• **What is asked**:
• A. List every option given on the "Views:" line of the mailing-list post on multivariate histograms and MCV lists below.
• B. Pick up the mailing-list post on multivariate histograms and MCV lists below and continue it from its last line.
==== Passage to read ====
Re: [HACKERS] PATCH: multivariate histograms and MCV lists

From: Tomas Vondra <tomas(dot)vondra(at)2ndquadrant(dot)com>
To: Mark Dilger <hornschnorter(at)gmail(dot)com>
Cc: Adrien Nayrat <adrien(dot)nayrat(at)dalibo(dot)com>, Pg Hackers <pgsql-hackers(at)postgresql(dot)org>
Subject: Re: [HACKERS] PATCH: multivariate histograms and MCV lists
Date: 2017-11-26 02:20:26
Message-ID: 933aab0d-fd36-9494-e0eb-79ebc4f57ef5@2ndquadrant.com
Views: Raw Message | Whole Thread | Download mbox | Resend email
Thread:
Lists: pgsql-hackers

On 11/26/2017 02:17 AM, Mark Dilger wrote:
>
>> On Nov 25, 2017, at 3:33 PM, Tomas Vondra <tomas(dot)vondra(at)2ndquadrant(dot)com> wrote:
>>
>>
>>
>> On 11/25/2017 10:01 PM, Mark Dilger wrote:
>>>
>>>> On Nov 18, 2017, at 12:28 PM, Tomas Vondra <tomas(dot)vondra(at)2ndquadrant(dot)com> wrote:
>>>>
>>>> Hi,
>>>>
>>>> Attached is an updated version of the patch, adopting the psql describe
>>>> changes introduced by 471d55859c11b.
>>>
>>> Hi Tomas,
>>>
>>> In src/backend/statistics/dependencies.c, you have introduced a comment:
>>>
>>> + /*
>>> + * build an array of SortItem(s) sorted using the multi-sort support
>>> + *
>>> + * XXX This relies on all stats entries pointing to the same tuple
>>> + * descriptor. Not sure if that might not be the case.
==== Provided data ====
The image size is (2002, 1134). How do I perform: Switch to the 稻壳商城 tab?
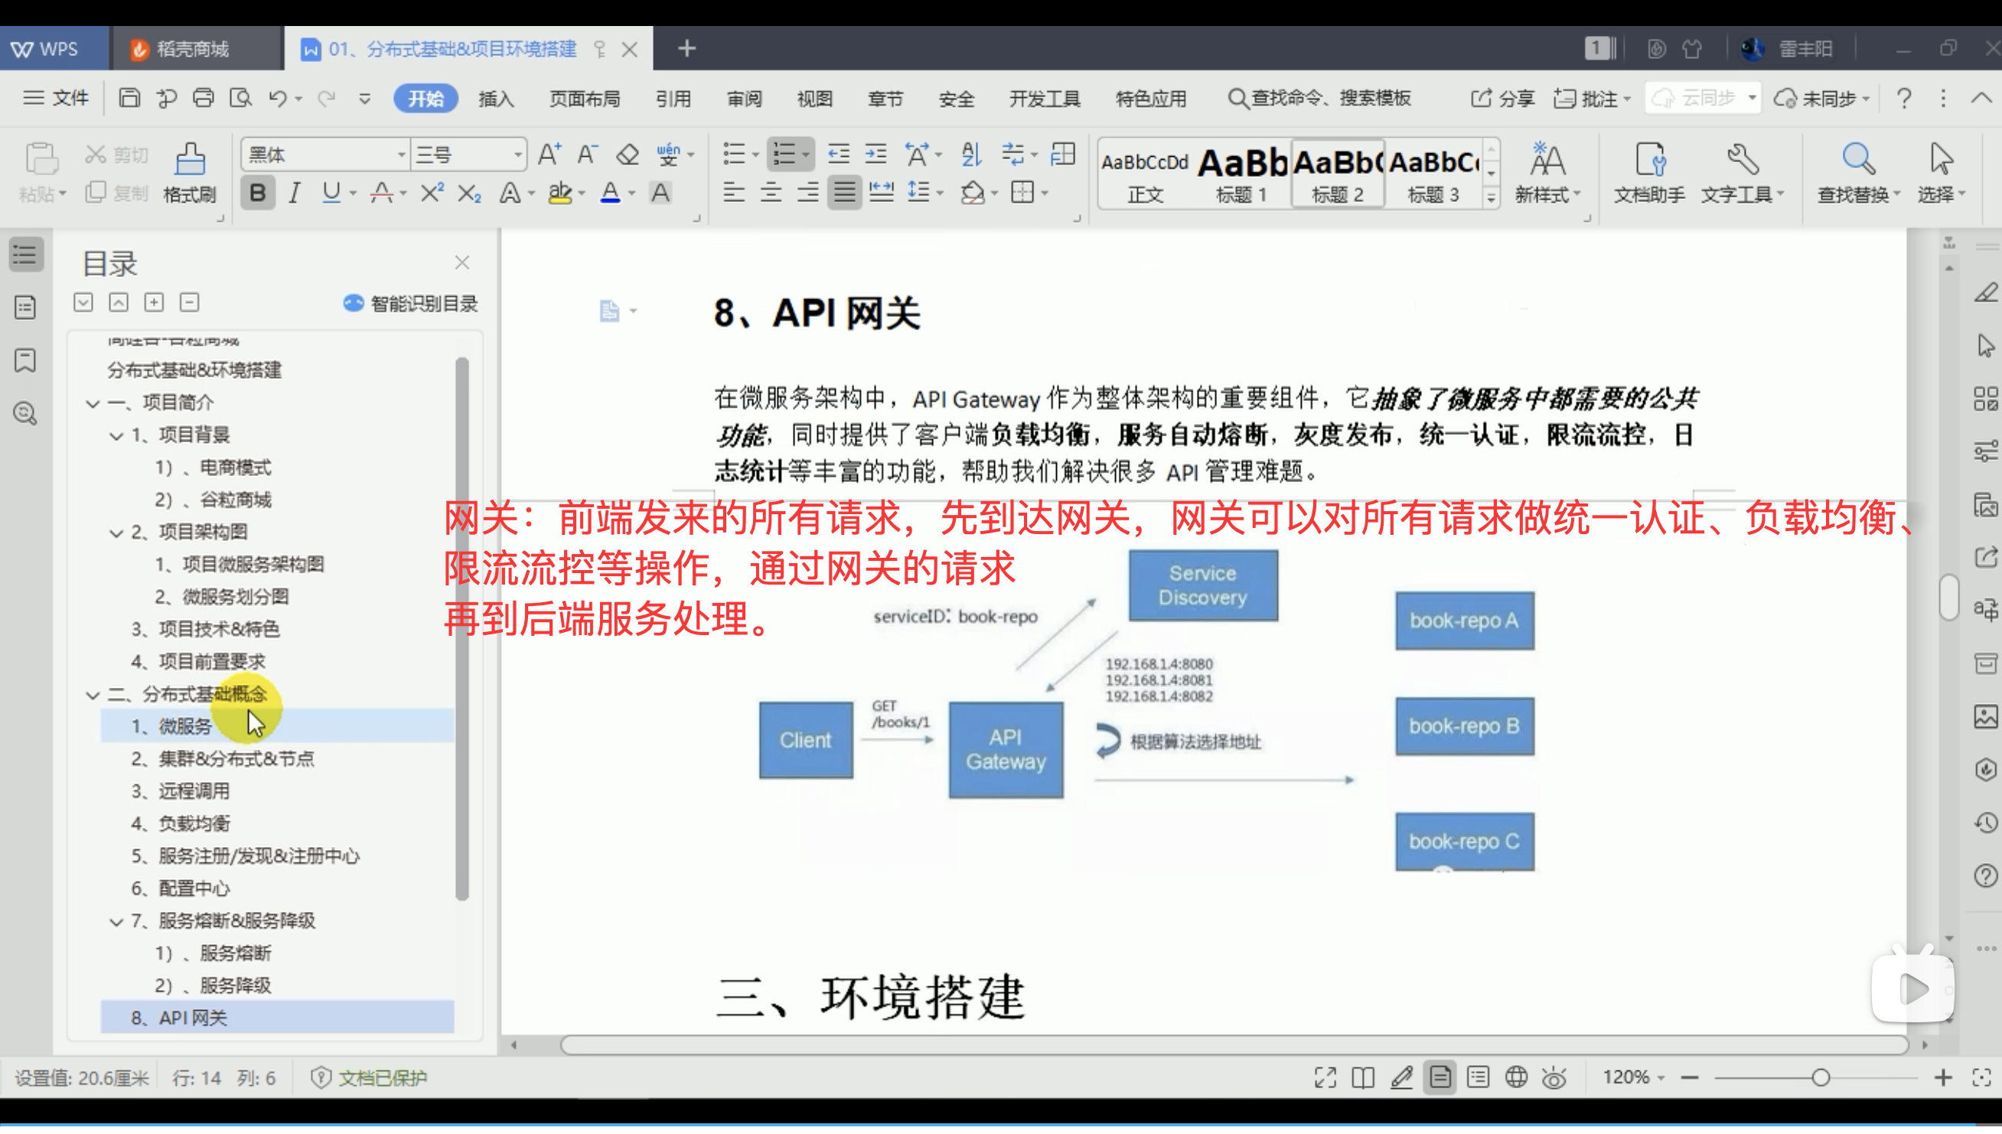pos(192,49)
====
• **Responses**:
• A. Raw Message, Whole Thread, Download mbox, Resend email

• B.
>>> + */
>>>
>>> Would you mind explaining that a bit more for me? I don't understand exactly what
>>> you mean here, but it sounds like the sort of thing that needs to be clarified/fixed
>>> before it can be committed. Am I misunderstanding this?
>>>
>>
>> The call right after that comment is
>>
>> items = build_sorted_items(numrows, rows, stats[0]->tupDesc,
>> mss, k, attnums_dep);
>>
>> That method processes an array of tuples, and the structure is defined
>> by "tuple descriptor" (essentially a list of attribute info - data type,
>> length, ...). We get that from stats[0] and assume all the entries point
>> to the same tuple descriptor. That's generally safe assumption, I think,
>> because all the stats entries relate to columns from the same table.
>
> Right, I got that, and tried mocking up some code to test that in an Assert.
> I did not pursue that far enough to reach any conclusion, however. You
> seem to be indicating in the comment some uncertainty about whether the
> assumption is safe. Do we need to dig into that further?
>

I don't think it's worth the effort, really. I don't think we can really
get mismatching tuple descriptors here - that could only happen with
columns coming from different tables, or something similarly obscure.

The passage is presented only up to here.